* start Data shown *

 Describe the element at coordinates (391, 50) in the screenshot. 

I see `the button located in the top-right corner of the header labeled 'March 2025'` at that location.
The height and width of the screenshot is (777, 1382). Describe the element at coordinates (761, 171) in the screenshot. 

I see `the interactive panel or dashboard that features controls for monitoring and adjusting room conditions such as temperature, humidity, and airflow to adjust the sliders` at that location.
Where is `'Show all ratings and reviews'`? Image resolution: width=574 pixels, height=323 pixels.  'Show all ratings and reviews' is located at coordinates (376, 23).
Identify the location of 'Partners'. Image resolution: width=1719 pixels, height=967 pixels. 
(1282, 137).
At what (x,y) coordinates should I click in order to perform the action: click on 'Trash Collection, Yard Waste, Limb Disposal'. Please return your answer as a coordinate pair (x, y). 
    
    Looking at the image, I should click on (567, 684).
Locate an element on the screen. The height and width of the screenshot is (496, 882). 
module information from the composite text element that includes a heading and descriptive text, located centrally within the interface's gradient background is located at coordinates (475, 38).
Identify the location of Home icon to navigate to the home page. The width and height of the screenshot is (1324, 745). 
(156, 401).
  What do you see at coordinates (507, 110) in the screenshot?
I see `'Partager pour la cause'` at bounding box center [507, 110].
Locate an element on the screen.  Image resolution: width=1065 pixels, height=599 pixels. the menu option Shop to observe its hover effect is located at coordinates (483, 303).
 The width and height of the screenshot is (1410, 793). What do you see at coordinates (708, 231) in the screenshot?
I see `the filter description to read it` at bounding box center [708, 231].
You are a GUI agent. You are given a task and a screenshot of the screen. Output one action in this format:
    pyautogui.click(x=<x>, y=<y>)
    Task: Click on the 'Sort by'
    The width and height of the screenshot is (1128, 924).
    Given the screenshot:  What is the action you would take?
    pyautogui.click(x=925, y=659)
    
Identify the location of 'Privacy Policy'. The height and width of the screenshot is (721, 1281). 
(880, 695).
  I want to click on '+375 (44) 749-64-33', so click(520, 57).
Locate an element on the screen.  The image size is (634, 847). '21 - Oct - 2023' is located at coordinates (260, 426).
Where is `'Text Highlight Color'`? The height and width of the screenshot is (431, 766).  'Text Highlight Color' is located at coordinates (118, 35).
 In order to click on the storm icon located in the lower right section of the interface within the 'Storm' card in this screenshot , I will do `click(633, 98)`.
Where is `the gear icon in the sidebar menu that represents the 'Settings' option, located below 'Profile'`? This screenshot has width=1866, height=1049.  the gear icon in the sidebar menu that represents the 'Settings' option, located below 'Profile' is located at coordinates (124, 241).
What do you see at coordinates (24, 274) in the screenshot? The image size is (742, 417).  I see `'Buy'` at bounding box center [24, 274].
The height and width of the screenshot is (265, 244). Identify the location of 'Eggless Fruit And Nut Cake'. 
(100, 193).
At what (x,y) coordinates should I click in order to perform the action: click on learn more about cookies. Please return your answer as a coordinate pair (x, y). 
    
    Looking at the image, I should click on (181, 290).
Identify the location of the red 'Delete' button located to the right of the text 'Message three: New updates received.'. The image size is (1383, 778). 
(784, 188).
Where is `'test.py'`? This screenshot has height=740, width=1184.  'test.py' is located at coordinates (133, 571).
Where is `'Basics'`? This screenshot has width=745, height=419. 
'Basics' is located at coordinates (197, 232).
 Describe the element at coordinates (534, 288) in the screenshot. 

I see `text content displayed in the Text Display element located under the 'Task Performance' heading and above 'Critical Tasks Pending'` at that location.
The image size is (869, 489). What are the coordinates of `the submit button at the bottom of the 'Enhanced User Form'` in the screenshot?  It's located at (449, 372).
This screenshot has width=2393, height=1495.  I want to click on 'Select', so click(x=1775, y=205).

* end Data shown *

## Stated problem
Copy out, word for word, the lines of the data from the one with "Identify the location of Home" through the one with "center [708, 231].", including both of those lines.

## Correct output
Identify the location of Home icon to navigate to the home page. The width and height of the screenshot is (1324, 745). 
(156, 401).
  What do you see at coordinates (507, 110) in the screenshot?
I see `'Partager pour la cause'` at bounding box center [507, 110].
Locate an element on the screen.  Image resolution: width=1065 pixels, height=599 pixels. the menu option Shop to observe its hover effect is located at coordinates (483, 303).
 The width and height of the screenshot is (1410, 793). What do you see at coordinates (708, 231) in the screenshot?
I see `the filter description to read it` at bounding box center [708, 231].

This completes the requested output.